Patients with weight loss above 10% have poor prognosis. Weight loss before surgery may be an important independent prognostic factor for gastric cancer.

摘要

目的

阐明术前体重减轻对胃癌预后的影响。

方法

纳入2003年1月至2007年12月期间接受胃切除术的672例胃癌患者。根据术前体重减轻的百分比将患者分为三组:无体重减轻组(0%)、有限组(<10%)和严重组(≥10%)。比较临床病理特征并分析术前体重减轻对预后的影响。采用Kaplan-Meier生存曲线分析生存率,并通过Cox比较风险模型对预后因素进行单因素和多因素分析。

结果

672例胃癌患者中,无体重减轻组275例,有限组294例,严重组103例。三组间肿瘤大小(F = 4.386)、肿瘤位置(χ² = 15.864)、浸润深度(χ² = 22.245)、淋巴结转移数(χ² = 23.803)、手术方式(χ² = 18.423)、淋巴结清扫范围(χ² = 8.172)、根治性(χ² = 15.650)均存在差异(均P < 0.05)。
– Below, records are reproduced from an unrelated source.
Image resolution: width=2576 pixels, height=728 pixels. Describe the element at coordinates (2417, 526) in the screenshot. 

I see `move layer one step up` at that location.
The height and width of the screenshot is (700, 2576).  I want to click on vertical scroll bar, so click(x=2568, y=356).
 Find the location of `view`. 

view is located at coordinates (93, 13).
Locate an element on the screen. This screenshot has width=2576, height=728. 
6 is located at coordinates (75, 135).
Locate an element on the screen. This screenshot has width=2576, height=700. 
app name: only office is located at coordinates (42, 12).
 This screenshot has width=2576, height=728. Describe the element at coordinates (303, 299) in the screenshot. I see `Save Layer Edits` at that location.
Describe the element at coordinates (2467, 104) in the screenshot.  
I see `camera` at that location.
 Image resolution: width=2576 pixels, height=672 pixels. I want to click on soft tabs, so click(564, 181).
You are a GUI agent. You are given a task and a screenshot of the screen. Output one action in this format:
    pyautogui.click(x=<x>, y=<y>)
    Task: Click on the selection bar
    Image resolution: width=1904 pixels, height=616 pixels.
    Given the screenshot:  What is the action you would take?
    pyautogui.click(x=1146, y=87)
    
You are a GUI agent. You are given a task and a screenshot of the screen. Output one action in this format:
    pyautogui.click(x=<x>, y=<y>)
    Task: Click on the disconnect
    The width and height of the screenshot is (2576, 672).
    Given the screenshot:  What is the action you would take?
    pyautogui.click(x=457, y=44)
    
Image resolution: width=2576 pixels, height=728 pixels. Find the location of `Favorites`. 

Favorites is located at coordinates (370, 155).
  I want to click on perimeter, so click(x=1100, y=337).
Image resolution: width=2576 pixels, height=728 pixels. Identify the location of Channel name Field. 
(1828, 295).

严重组患者的5年生存率为28.0%,有限组为37.7%,无体重减轻组为40.3%(χ² = 20.148,P < 0.05)。年龄(95%CI:0.480 - 0.744,P = 0.000)、术前体重减轻(95%CI:0.371 - 0.687,P = 0.000)、浸润深度(95%CI:0.289 - 0.564,P = 0.000)、淋巴结转移(95%CI:0.451 - 0.783,P = 0.000)、淋巴结清扫范围(95%CI:0.647 - 0.990,P = 0.000)、根治性(95%CI:0.291 - 0.486,P = 0.000)、术后辅助化疗(95%CI:0.511 - 0.846,P = 0.000)与该组患者的生存相关。多因素分析中,年龄(HR = 1.618,95%CI:1.298 - 2.016,P = 0.000)、术前体重减轻(HR = 1.258,95%CI:1.077 - 1.469,P = 0.004)浸润深度(HR = 1.810,95%CI:1.287 - 2.545,P = 0.000)、N分期(HR = 1.555,95%CI:1.413 - 1.172,P = 0.000)是生存的独立预后因素。

结论

体重减轻超过10%的患者预后较差。术前体重减轻可能是胃癌重要的独立预后因素。